**WHAT TO PRODUCE:** Reproduce the data that follows precisely.

**STUDY MATERIAL:**
"""
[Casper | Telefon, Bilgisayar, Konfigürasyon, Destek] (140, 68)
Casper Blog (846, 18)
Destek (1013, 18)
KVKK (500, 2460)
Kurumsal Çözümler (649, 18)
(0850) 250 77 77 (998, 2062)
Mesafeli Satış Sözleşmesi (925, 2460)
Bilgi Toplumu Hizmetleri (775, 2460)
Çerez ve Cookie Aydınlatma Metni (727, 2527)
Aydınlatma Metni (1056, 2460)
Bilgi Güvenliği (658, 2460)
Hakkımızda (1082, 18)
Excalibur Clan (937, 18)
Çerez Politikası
"""
**RESPONSE TO THIS TASK:**
[Casper | Telefon, Bilgisayar, Konfigürasyon, Destek] (140, 68)
Casper Blog (846, 18)
Destek (1013, 18)
KVKK (500, 2460)
Kurumsal Çözümler (649, 18)
(0850) 250 77 77 (998, 2062)
Mesafeli Satış Sözleşmesi (925, 2460)
Bilgi Toplumu Hizmetleri (775, 2460)
Çerez ve Cookie Aydınlatma Metni (727, 2527)
Aydınlatma Metni (1056, 2460)
Bilgi Güvenliği (658, 2460)
Hakkımızda (1082, 18)
Excalibur Clan (937, 18)
Çerez Politikası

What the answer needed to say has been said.